The second reason, though, is more pernicious, and it is, to state it bluntly, the almighty dollar.  It's financially expedient to blame the teachers, turn everything into numbers, and act as if those numbers mean something real.  By doing so, you (1) pretend that the problem is fixable without actually changing anything substantive; (2) frustrate the absolute hell out of experienced teachers, who then get out of the profession, saving districts money; (3) avoid considering solutions that might truly work, like reducing class sizes, creating classrooms with differentiated instruction to better meet the needs of children with different abilities and challenges, and allowing schools to beef up programs that encourage creativity, such as music and art.

Nope.  That's not the way, say policy wonks like Tisch.  Test the little buggers to a fare-thee-well, because that somehow will tell you what is really going on, both with the kids and with the teachers who are trying their best to teach them, despite larger classes, less funding, and more absurd busy-work from state agencies.  Reduce funding via state taxes, and simultaneously put a cap on local levies, thus forcing school boards into the Hobson's choice of cutting virtually the only thing they have control over, which is staffing.  (And guess what goes first?  The aforementioned "non-core" subjects like art and music.)

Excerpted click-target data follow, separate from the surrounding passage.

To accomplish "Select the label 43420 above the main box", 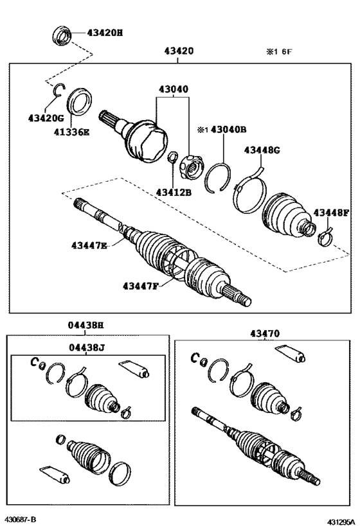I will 179,51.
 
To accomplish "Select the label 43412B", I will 174,191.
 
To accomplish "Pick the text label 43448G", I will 262,150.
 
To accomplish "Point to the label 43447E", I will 89,245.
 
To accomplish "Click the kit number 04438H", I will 86,326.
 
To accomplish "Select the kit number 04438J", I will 86,347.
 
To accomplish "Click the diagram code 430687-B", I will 21,518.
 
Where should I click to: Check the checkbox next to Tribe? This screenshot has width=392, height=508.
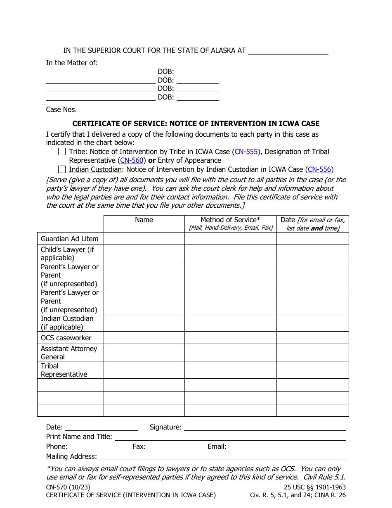pos(62,152)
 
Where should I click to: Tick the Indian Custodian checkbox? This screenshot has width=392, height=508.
pos(62,169)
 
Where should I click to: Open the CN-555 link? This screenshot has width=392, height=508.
pos(246,152)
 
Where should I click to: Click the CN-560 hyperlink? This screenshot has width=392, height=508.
pos(132,160)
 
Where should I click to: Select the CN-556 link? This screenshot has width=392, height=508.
pos(319,169)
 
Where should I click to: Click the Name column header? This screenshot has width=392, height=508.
pos(144,220)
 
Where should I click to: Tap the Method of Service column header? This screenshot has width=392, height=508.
pos(230,220)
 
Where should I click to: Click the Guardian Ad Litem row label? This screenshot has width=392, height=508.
pos(70,239)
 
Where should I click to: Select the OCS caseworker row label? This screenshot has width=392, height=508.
pos(66,338)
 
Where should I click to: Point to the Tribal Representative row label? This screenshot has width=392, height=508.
pos(64,370)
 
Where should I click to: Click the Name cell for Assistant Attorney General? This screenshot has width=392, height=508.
pos(144,353)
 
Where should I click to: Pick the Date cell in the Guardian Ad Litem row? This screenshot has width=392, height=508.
pos(312,239)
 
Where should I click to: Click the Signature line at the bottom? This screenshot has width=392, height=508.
pos(264,427)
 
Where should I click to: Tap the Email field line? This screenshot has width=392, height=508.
pos(287,447)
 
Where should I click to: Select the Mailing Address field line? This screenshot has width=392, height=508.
pos(222,457)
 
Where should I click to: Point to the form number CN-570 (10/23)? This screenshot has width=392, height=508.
pos(68,487)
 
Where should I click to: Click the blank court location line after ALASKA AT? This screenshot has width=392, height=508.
pos(288,51)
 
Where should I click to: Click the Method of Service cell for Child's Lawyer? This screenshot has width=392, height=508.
pos(230,254)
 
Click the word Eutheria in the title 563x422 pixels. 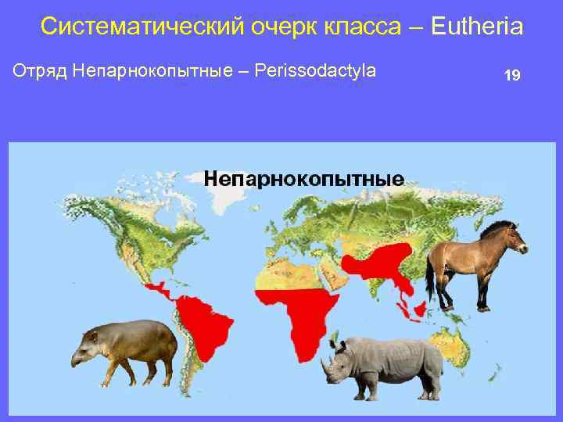[476, 27]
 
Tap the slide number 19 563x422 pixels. [512, 76]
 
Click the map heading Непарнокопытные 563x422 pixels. [303, 178]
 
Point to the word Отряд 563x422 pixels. [39, 71]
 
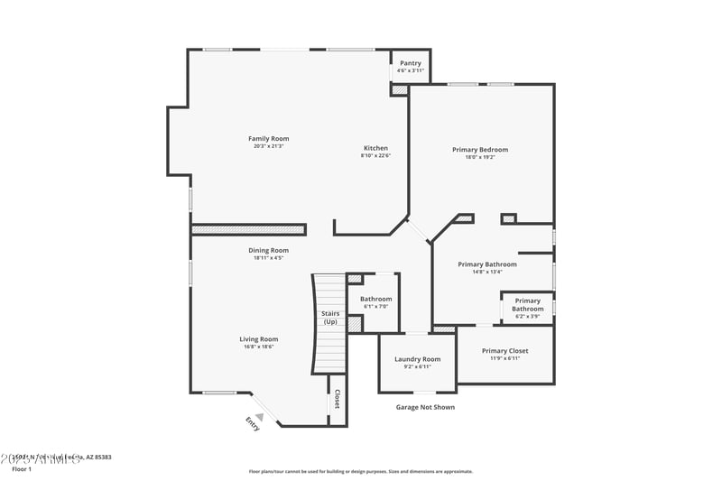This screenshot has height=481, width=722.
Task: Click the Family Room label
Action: click(x=268, y=138)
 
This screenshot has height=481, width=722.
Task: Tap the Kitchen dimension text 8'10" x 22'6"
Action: click(x=375, y=155)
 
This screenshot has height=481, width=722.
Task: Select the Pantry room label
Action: click(x=411, y=63)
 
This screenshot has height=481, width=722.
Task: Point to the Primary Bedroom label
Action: click(x=480, y=149)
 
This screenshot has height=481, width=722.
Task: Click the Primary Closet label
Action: click(x=504, y=351)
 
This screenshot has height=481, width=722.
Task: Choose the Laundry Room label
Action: click(x=417, y=359)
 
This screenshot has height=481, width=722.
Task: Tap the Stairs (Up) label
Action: click(x=330, y=317)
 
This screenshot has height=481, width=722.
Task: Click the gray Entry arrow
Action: click(x=259, y=416)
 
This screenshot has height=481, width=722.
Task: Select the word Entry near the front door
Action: click(x=253, y=424)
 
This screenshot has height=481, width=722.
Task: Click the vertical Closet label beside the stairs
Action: click(x=337, y=399)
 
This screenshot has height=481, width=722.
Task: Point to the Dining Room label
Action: click(x=268, y=250)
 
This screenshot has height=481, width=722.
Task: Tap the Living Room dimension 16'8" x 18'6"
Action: click(x=258, y=347)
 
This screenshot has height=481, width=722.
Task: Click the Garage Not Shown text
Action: click(x=425, y=407)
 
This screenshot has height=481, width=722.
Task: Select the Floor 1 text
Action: click(x=21, y=469)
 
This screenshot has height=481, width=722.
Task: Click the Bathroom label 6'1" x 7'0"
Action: click(x=375, y=299)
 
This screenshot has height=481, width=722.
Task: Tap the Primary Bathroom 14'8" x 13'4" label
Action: click(x=487, y=264)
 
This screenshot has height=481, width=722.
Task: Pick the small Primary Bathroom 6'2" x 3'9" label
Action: click(x=528, y=305)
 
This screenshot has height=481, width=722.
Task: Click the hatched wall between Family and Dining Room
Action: click(x=251, y=230)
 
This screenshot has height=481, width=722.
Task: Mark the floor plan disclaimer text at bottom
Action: click(x=360, y=471)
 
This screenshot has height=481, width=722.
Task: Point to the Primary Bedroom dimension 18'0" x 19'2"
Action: click(x=480, y=157)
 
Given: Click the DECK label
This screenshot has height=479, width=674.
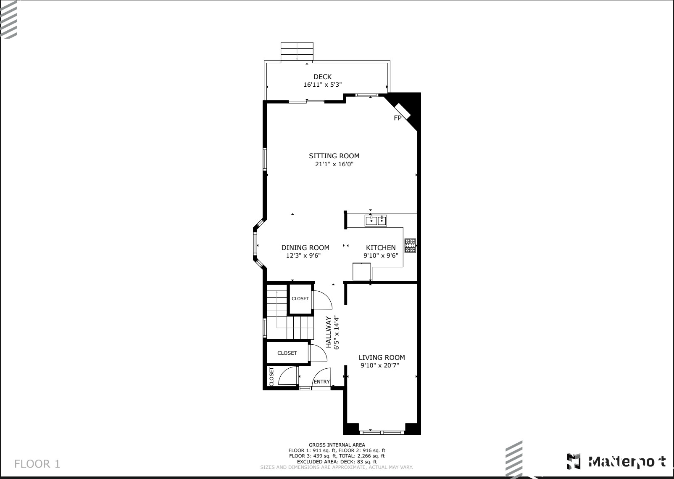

But the wonks keep rising to the top, and the teachers keep saying this sort of thing, and keep getting ignored.  To pay attention to us would be to admit that we're on the wrong course, and have been on the wrong course for some time.  Which would mean that our educational leaders have achieved a score of...

... ineffective.  And we can't have that, right?

Of course, right.

Thursday, November 21, 2013

Putting the brakes on the Common Core

If you want to get a near-violent response from 98% of current public school students, about 75% of teachers, and unknown (but probably large) percentage of parents, administrators, and various other folks associated with education, all you have to do is utter two words:

Common Core.

It's a funny thing, really.  On the surface, it seems like such a good idea -- creating a set of uniform standards, high ones, that establish what students at every level should know and should be able to do.  Of course, there's the immediate knee-jerk reaction from both the Right and the Left -- Right-Wingers resent the intrusion by the federal government into what rightfully should be state or local decision-making, and Left-Wingers hate the infringement that the new mandates will have on the freedom of teachers to teach as they see fit and as their students might need.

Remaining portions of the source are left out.